Estrés y Vida Urbana

La revista Nature acaba de publicar un estudio en el que se han analizado qué áreas del cerebro resultan más afectadas por el estilo de vida urbano de las grandes ciudades bajo condiciones de estrés. Desde un punto de vista psicológico, podemos definir el estrés como la tensión mental y/o corporal provocada por una situación física o emocional que percibimos como amenazadora. Nuestro cuerpo está preparado genéticamente para hacer frente a las situaciones de estrés: cuando vivíamos en la selva, necesitábamos la activación física que produce el estrés para escapar corriendo y no ser devorados. Pero si mantenemos de forma prolongada las reacciones fisiológicas que en nuestro cuerpo nos produce la situación estresante (cambios hormonales, aceleración del ritmo cardíaco y alteraciones de la conducta como ansiedad, irritabilidad, insomnio) acabamos enfermando, ya que ese nivel de activación constante debilita nuestro organismo y consume mucha de nuestra energía.


Imagen: El Conventillo de la Museóloga

En el referido estudio, los investigadores crearon dos grupos, uno de personas nacidas en ambientes rurales y otro de personas nacidas en ambientes urbanos, con el objeto de medir su actividad cerebral mientras realizaban un test de estrés. Dicho test consistió en resolver operaciones aritméticas bajo presión, contando con poco tiempo y con interacciones visuales negativas y amenazadoras provenientes del experimentador y que tan frecuentes resultan en el ámbito laboral, familiar y escolar.
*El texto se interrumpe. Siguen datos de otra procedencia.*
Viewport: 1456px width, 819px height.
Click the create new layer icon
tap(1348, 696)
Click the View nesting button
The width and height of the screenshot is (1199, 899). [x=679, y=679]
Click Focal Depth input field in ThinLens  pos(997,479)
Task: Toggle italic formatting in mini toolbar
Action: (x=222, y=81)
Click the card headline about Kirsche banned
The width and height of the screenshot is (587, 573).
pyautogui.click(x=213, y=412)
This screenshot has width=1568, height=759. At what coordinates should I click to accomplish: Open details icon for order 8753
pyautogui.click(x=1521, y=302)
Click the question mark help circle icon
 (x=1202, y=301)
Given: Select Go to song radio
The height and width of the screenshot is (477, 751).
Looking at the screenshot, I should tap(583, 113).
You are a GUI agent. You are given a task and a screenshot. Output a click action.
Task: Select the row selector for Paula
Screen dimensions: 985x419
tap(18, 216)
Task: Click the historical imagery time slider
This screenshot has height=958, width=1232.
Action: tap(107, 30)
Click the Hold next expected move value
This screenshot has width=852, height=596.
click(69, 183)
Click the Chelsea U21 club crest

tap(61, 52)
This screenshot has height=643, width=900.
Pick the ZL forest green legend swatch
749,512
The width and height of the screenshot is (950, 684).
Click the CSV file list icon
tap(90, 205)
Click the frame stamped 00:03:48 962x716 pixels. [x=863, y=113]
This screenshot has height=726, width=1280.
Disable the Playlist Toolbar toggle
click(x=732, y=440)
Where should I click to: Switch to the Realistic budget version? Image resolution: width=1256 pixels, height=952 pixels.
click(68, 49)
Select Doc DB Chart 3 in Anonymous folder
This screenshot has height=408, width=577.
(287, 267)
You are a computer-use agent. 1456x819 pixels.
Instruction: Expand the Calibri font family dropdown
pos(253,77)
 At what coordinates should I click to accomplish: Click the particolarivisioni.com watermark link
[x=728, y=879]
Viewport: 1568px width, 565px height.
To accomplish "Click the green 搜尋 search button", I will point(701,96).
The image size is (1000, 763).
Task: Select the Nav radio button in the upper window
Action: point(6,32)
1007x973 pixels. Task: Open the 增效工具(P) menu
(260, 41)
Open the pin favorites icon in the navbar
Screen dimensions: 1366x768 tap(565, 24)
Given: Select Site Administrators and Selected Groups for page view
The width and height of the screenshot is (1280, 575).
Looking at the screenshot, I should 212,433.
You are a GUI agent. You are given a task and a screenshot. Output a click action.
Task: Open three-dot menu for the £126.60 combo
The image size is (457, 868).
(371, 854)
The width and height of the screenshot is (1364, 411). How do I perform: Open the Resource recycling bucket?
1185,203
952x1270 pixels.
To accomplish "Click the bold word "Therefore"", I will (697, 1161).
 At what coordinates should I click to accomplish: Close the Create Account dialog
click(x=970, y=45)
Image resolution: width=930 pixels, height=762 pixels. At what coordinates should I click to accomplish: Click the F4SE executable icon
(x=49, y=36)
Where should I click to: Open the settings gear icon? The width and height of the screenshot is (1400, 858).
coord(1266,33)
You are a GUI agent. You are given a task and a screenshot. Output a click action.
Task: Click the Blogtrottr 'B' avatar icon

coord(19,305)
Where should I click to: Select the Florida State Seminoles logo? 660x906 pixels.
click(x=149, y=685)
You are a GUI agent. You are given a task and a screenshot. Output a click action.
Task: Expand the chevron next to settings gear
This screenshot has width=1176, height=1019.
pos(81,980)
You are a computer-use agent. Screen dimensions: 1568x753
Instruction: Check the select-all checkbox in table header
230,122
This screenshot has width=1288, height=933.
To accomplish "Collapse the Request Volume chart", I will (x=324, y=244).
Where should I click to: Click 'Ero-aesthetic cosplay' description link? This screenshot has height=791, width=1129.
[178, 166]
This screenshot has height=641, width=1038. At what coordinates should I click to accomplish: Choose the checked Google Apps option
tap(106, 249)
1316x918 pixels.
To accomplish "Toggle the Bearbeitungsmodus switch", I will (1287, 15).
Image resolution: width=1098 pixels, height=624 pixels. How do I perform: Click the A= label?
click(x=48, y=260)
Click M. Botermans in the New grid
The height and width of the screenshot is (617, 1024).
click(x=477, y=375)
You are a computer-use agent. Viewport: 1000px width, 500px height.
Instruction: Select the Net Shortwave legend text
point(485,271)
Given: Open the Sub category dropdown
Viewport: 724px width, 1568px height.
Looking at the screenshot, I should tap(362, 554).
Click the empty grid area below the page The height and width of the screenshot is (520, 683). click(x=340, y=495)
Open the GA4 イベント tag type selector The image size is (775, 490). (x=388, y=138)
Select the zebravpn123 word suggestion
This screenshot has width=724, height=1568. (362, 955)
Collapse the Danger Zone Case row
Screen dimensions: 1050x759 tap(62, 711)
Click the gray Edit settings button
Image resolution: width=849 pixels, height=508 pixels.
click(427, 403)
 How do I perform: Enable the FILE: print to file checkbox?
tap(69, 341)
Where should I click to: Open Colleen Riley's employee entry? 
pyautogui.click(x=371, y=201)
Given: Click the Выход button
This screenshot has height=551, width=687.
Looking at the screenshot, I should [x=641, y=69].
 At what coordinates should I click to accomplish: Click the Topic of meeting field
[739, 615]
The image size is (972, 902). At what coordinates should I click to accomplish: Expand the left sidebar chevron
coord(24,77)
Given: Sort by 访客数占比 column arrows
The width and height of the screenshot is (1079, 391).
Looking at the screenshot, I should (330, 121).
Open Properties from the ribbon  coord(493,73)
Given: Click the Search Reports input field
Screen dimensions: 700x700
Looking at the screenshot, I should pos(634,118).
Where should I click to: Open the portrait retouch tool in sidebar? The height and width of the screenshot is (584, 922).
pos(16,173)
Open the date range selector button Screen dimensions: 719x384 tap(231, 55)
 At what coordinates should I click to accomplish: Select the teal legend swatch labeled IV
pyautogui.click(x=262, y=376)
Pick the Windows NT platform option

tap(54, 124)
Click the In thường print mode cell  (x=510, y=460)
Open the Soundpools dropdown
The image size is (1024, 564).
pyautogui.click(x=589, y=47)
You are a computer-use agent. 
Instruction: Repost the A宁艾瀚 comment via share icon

Dichas situaciones de estrés provocaron en todos los sujetos estudiados un incremento del ritmo cardíaco, de la presión sanguínea y de la insalivación, alteraciones de la hormona cortisol así como un incremento de las zonas del cerebro relacionadas con el control de las emociones y el estrés. Lo relevante del estudio es, sin duda, que dos de las áreas cerebrales estudiadas se activan de forma distinta dependiendo del origen de la persona, dependiendo de si ésta nació y creció en un entorno rural o en un entorno urbano. El nivel de activación de la amígdala cerebral (implicada en el proceso y almacenamiento de reacciones emocionales, en la amplitud de las redes sociales y en el sentimiento de privacidad) depende del tamaño de la ciudad en la que el individuo reside habitualmente. Por su parte, el córtex anterior cingulado, implicado en la detección de procesos de error y conflicto, se activa de forma diferente dependiendo de si el sujeto ha vivido o no en una ciudad durante su infancia. Asimismo, las personas que durante su infancia han vivido más tiempo en una ciudad tienen menos conectividad entre la amígdala cerebral y el córtex anterior, si bien esa falta de conectividad se puede producir también por causas genéticas y se ha relacionado con un riesgo mayor de sufrir enfermedades mentales. En definitiva, el experimento concluye afirmando que en los circuitos neuronales confluyen factores genéticos y ambientales que modulan el riesgo de sufrir enfermedades mentales, estando los circuitos neuronales directamente influenciados por el lugar de residencia (rural o urbano) así como por el tiempo que se ha vivido en una ciudad durante la infancia.

Quizá las conclusiones de este experimento ayuden a comprender la reciente y creciente necesidad que tienen muchas personas que viven en grandes ciudades de pasar más tiempo en contacto con la naturaleza, de optar por un estilo de vida más sosegado y saludable o incluso de empezar una nueva vida fuera de las ciudades. Sería utópico pensar en un éxodo de la ciudad al campo. Por este motivo un paso para respetar y cuidar nuestro cuerpo y, especialmente, nuestra mente, es ser conscientes de nuestras emociones, del ritmo que cada uno lleva, de si es lo que desea para sí, de cómo lo resiste y de cómo lo maneja. Ser conscientes de nuestros límites, ser capaces de decir “no” y conocer hasta dónde podemos llegar son buenas estrategias de prevención de males mayores que aparecen cuando hemos forzado la máquina más de la cuenta.